Gómez de la Serna, en el Café Pombo. DP
photo_camera Gómez de la Serna, en el Café Pombo. DP

EN LA REPÚBLICA de las letras hispánicas ha existido, hasta no hace mucho, una pléyade de disti guidos escritores e intelectuales que se mostraron adictos al ejercicio de su trabajo en los cafés, bien con las plumillas que estos establecimientos les suministraban, o bien con sus propios lápices o plumas.
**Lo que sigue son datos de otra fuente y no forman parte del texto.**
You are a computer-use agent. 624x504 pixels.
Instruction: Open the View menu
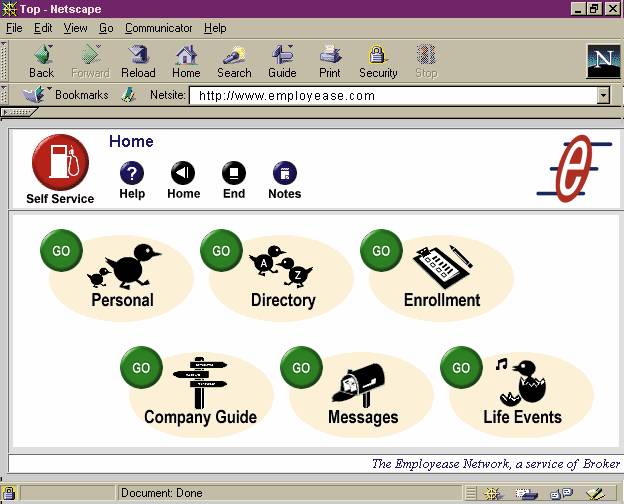[76, 28]
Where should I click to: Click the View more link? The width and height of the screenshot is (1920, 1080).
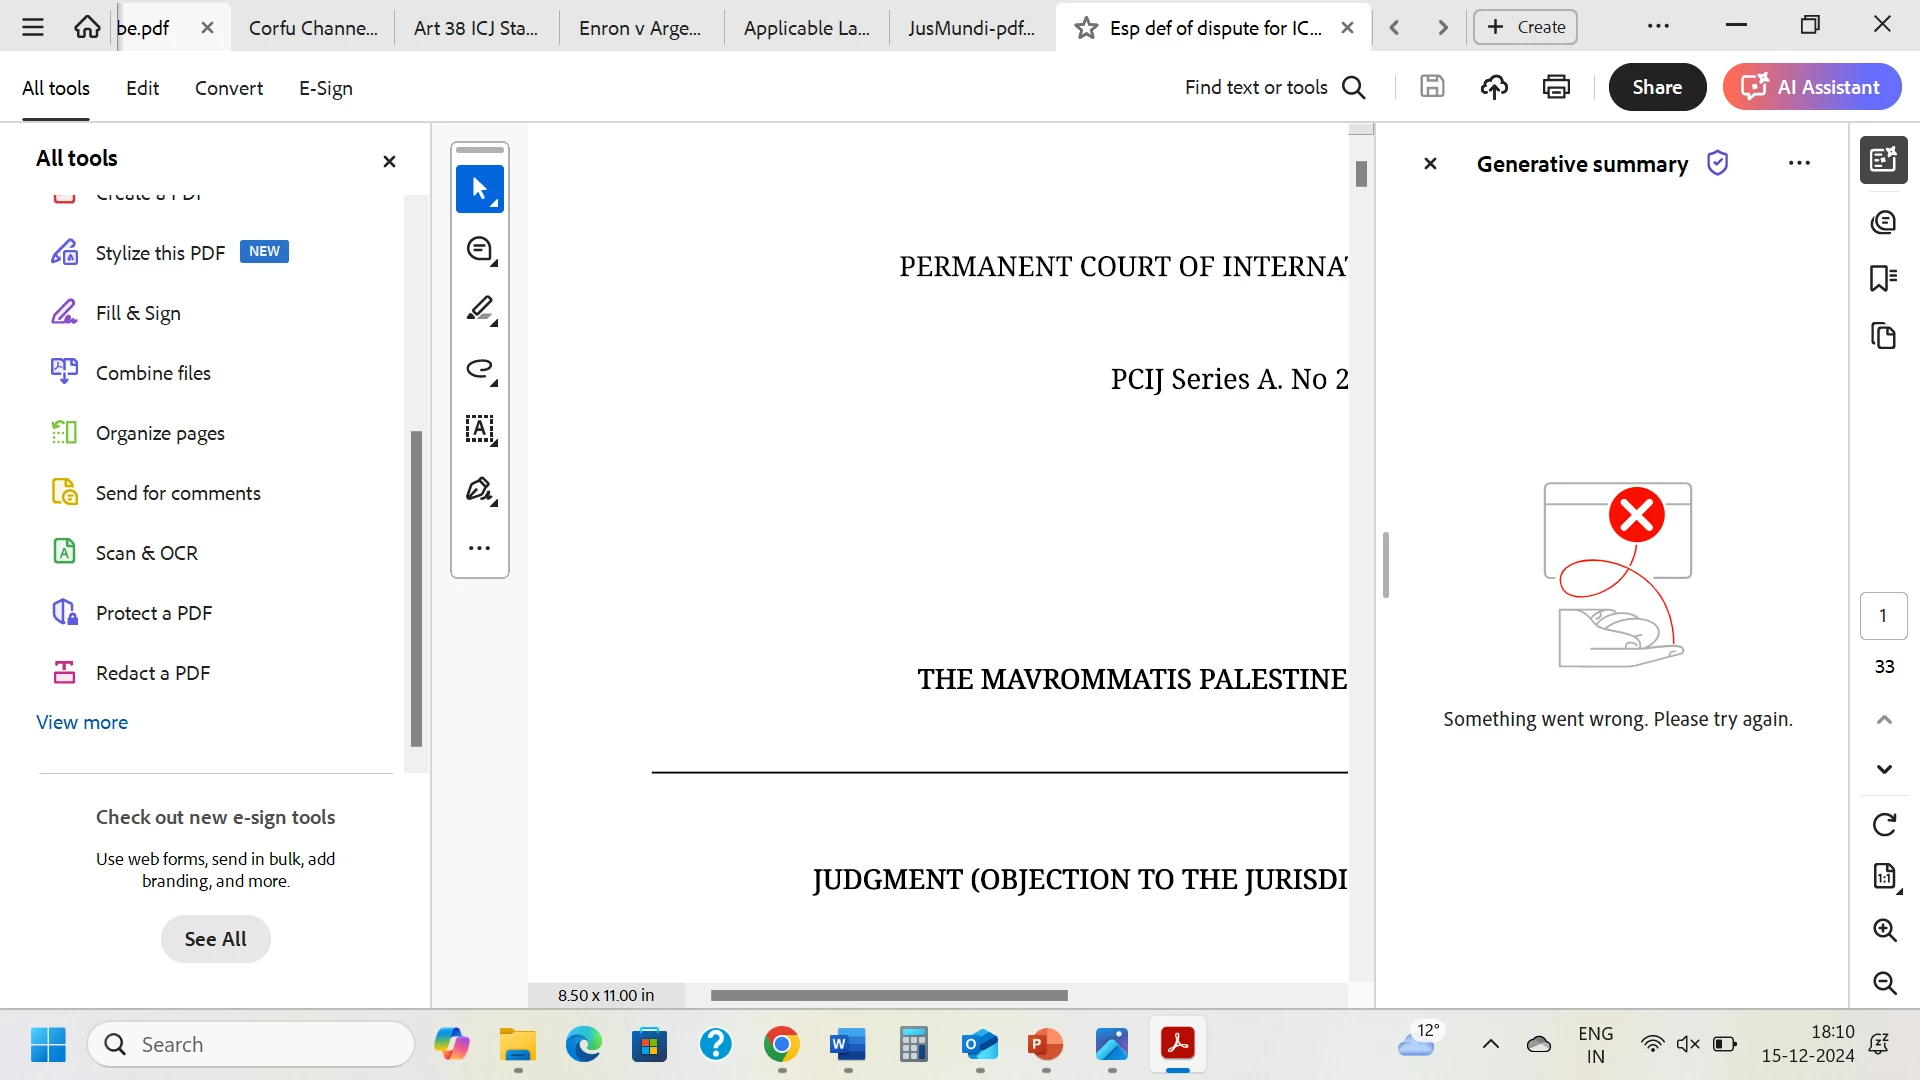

"Hállome sentado en un café, cabe la taza humeante, escribiendo y observando", refiere Santiago Ramón y Cajal en su libro consagrado a la temática de las mujeres. Nuestro sabio por antonomasia encontraba estimulante y grato escribir en los cafés (primordialmente en el Café Suizo) que al propio tiempo le servían de atalaya para sus observaciones, y consiguientes reflexiones, sobre asuntos muy variados, vertidos más tarde en un libro tan exitoso como polémico: Charlas de café. Algunas de sus anotaciones nos dan una clave esencial para entender el tenor de su época: "Los ministros duran poco y gobiernan para sus amigos", escribe. Cajal nos ha legado su aprendizaje atesorado a través de una larga vida, plasmado en sus memorias: El mundo visto a los ochenta años (título mucho menos optimista, por cierto, que el que campea en las memorias del diputado en las Cortes, de 1870, José Gutiérrez Gamero: Mis primeros ochenta años). Un obra muy enriquecedora, como lo es también la que dedicó a sus recuerdos de infancia y juventud, lo que nos lleva a poner en duda la afirmación de Louis-Ferdinand Céline: "La experiencia es una lámpara tenue que sólo ilumina a quien la sostiene". Y es que la buena literatura –en particular la memorialista más conspicua–, desmiente la escéptica opinión del gran escritor maldito.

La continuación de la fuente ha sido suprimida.